I've admired from afar the work of Oxford University's
Environmental Change Institute over a longish period: in its early days, when the geographical ambit of
the Summerfield Trust was wider, we gave it some money; but I never met its best-known pioneer,
Brenda Boardman. For 17 years, she and
her husband John helped to fly Oxford University's environmental flag, starting from a time when the word "environment" featured within no other department's title.
It was a pleasure therefore to find myself sitting between Brenda and John at the annual lunch of the Gloucestershire branch of the Oxford Society today, at the Three Choirs Vineyard. Afterwards we heard from Brenda, not only about the genesis of the ECI's inter-disciplinary work on the environment, but with her appraisal that there's currently a sorry lack of joined up green thinking within the University.

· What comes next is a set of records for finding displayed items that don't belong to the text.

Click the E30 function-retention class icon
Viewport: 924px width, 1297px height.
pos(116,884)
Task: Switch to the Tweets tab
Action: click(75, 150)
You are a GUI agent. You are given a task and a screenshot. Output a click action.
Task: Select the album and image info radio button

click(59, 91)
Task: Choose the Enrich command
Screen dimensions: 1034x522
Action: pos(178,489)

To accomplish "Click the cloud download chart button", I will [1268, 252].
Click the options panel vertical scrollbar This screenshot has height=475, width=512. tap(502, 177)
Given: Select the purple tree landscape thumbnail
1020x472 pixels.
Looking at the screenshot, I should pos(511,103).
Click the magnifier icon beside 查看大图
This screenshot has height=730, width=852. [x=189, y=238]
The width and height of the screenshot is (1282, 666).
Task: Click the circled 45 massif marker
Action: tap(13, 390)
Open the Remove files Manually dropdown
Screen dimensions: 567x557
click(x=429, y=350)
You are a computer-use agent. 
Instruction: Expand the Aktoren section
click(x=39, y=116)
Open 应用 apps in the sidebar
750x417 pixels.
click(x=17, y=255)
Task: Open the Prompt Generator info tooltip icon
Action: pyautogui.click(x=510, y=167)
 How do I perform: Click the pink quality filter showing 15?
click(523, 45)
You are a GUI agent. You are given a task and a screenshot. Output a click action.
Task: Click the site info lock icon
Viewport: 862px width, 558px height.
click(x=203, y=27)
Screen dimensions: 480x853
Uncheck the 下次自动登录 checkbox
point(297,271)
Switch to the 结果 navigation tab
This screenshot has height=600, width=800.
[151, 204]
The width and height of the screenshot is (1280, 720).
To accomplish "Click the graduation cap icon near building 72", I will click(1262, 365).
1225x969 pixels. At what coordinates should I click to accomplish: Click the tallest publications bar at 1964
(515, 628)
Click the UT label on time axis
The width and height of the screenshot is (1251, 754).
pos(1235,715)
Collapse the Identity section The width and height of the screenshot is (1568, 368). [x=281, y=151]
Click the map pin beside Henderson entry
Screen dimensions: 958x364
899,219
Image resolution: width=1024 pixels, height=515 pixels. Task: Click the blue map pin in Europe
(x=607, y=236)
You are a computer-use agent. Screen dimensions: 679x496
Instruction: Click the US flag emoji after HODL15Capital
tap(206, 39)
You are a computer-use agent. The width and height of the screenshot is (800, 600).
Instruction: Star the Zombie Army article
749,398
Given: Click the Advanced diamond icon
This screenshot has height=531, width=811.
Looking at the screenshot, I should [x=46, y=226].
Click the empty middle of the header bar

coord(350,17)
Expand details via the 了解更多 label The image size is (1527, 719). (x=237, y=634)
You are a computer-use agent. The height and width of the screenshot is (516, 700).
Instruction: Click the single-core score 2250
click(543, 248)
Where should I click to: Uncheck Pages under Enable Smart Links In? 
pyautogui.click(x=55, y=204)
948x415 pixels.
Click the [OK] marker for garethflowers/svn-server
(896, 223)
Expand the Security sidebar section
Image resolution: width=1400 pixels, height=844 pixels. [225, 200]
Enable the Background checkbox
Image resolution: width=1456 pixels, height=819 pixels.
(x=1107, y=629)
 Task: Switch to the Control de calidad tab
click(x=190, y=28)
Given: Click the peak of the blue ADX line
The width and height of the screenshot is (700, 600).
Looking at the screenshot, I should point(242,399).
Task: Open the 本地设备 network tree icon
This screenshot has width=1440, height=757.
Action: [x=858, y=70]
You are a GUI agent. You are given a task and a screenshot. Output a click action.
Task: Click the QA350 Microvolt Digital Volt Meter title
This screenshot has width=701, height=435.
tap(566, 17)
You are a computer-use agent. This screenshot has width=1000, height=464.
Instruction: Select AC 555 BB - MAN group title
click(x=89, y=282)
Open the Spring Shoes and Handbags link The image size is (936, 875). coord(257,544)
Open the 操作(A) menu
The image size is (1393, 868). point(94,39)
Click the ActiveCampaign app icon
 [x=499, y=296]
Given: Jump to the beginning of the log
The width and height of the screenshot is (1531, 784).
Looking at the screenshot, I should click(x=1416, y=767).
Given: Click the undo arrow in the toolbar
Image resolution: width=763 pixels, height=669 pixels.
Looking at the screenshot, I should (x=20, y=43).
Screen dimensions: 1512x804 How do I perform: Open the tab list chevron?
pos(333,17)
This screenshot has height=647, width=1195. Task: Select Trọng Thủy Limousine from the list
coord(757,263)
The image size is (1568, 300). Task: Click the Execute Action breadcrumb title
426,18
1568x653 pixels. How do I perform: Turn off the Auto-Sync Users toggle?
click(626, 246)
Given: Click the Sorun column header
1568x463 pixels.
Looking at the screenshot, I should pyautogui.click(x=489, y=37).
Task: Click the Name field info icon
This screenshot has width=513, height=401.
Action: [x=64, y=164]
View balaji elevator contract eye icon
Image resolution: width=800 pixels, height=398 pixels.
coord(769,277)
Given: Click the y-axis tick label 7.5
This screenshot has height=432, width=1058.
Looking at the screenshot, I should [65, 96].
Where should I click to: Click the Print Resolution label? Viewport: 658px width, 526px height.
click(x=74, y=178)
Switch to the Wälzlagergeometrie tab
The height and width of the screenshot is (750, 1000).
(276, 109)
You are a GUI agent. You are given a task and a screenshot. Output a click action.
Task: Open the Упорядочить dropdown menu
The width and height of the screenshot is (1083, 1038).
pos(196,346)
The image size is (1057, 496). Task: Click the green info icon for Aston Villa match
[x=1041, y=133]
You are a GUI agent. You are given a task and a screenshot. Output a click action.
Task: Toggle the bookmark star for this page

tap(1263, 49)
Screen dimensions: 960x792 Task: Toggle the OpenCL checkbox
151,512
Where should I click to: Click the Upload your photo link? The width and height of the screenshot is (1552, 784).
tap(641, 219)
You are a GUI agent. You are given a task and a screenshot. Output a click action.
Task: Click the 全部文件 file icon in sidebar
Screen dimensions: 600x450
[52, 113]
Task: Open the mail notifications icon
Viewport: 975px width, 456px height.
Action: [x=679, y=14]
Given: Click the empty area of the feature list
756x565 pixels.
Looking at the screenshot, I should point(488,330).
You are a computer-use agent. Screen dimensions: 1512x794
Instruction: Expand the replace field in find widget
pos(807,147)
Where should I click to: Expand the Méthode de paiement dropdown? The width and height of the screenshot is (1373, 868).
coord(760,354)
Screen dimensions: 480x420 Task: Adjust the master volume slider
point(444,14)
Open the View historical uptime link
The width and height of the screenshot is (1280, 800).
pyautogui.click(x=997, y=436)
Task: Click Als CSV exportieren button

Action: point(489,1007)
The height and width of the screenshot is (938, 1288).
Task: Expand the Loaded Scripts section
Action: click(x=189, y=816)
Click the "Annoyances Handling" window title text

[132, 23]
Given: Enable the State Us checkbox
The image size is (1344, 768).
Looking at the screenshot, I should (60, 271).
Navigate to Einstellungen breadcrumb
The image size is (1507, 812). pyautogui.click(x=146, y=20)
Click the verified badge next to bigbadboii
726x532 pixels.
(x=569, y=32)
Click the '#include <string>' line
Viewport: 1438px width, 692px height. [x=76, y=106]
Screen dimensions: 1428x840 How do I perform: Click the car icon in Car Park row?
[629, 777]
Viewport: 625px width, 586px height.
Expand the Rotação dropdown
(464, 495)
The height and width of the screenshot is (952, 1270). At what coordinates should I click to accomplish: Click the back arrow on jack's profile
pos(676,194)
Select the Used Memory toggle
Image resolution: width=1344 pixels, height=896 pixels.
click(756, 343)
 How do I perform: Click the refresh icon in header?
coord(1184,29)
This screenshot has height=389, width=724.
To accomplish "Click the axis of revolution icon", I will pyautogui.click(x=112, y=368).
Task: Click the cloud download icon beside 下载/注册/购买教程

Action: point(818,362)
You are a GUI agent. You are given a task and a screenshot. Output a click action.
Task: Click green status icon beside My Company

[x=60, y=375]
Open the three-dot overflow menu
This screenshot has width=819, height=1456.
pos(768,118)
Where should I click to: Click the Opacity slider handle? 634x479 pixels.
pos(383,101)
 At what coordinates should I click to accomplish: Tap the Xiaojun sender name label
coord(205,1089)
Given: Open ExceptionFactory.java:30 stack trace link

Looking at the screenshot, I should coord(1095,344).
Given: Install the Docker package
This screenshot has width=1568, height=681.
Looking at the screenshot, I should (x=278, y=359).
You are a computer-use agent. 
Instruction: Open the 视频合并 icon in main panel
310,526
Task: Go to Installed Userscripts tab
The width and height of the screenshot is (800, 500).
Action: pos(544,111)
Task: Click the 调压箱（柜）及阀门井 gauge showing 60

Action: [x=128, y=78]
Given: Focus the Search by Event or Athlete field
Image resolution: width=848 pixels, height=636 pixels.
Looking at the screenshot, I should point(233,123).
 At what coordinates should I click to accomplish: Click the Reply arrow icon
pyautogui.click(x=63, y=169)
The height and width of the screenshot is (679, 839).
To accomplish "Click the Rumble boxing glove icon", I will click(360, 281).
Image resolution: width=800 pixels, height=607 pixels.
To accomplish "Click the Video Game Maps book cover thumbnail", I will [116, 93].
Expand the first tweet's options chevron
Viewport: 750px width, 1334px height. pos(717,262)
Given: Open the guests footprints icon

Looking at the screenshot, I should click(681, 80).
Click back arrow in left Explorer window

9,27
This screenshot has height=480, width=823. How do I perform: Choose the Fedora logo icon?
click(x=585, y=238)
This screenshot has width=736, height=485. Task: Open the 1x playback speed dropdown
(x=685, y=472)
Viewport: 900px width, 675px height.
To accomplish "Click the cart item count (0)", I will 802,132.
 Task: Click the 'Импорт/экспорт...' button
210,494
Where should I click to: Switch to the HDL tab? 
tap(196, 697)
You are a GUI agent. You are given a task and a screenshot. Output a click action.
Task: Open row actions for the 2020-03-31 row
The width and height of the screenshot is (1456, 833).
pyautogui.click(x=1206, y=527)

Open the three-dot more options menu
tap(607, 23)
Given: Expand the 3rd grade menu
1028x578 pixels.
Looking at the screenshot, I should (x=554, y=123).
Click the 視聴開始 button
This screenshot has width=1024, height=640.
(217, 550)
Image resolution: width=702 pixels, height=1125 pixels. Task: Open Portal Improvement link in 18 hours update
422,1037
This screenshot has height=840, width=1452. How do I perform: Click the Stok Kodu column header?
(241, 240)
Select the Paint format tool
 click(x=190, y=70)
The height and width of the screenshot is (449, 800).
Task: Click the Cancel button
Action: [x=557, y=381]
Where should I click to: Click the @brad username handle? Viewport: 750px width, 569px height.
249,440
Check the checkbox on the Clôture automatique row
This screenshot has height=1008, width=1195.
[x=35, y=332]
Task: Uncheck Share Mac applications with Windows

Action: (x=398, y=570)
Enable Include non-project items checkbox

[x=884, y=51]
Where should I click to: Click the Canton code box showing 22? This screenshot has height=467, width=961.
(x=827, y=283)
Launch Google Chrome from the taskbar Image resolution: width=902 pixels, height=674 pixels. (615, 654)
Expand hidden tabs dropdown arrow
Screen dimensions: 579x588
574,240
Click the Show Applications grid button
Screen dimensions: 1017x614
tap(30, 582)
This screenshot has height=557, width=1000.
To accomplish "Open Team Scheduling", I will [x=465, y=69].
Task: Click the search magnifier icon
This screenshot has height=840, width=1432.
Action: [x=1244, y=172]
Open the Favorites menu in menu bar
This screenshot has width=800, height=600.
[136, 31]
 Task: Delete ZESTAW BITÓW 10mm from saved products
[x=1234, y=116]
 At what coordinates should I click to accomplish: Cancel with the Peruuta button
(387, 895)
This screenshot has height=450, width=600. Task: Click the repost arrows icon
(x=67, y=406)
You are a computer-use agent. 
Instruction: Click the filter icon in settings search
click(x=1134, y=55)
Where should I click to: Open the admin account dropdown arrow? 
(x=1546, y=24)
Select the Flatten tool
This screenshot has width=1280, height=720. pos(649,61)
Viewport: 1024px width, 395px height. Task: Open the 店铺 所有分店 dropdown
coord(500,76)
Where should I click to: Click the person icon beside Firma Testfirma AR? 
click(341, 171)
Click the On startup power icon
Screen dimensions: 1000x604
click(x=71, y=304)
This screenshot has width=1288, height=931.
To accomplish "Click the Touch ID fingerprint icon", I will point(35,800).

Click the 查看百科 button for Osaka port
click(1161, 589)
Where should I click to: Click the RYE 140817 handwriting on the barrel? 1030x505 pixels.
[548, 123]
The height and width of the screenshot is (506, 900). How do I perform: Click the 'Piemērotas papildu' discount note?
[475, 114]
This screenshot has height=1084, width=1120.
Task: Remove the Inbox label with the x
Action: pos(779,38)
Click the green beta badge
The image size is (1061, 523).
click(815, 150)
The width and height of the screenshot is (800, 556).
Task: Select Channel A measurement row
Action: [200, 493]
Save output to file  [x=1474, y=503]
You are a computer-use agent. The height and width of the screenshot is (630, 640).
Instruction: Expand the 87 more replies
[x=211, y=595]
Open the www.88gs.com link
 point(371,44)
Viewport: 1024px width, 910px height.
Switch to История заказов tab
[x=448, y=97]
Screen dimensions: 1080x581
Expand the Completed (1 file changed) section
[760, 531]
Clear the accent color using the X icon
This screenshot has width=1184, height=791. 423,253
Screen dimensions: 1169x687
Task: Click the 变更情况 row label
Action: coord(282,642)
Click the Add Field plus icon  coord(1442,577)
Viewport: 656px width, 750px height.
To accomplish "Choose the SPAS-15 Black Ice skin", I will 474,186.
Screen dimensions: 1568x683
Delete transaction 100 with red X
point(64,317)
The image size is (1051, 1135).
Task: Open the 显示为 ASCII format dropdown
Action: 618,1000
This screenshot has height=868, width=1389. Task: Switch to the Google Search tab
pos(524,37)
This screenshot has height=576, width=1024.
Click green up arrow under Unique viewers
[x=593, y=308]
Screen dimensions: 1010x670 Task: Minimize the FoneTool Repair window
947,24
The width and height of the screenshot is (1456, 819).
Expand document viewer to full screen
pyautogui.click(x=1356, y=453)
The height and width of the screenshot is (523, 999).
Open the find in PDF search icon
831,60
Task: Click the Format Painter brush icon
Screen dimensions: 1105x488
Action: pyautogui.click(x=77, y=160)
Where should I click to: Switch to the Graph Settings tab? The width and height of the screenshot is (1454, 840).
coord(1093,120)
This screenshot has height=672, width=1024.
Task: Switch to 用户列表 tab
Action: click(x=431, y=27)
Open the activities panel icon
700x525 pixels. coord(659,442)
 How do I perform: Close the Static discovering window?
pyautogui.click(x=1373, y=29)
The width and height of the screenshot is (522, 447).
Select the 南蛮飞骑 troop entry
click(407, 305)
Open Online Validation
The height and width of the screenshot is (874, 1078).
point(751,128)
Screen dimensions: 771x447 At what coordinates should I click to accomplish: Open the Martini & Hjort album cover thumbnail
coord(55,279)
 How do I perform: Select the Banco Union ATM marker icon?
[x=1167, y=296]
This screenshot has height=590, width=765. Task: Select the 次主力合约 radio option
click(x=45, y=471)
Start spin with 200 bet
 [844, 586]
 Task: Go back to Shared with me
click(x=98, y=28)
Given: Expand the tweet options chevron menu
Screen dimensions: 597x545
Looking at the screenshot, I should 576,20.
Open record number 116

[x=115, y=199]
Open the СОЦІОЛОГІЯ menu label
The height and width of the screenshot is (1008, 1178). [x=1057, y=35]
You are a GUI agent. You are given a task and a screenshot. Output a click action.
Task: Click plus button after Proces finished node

She described the situation as "both brilliant and heartbreaking": despite fairly recent endowment being provided for more than one new institution at Oxford, working in the environmental field, "we are still largely living in the realm of wishful thinking." All the Colleges come up with when asked for their response to the challenge of climate change are toe-dipping gestures such as the
LMH allotments.
"Oxford's four most recent buildings are the four buildings which are Oxford's heaviest users of electricity." The University has lasted for 900 years, but with the problems the world faces, it's almost impossible to conceive it lasting another 900 years unchanged, she sighed - as did we all.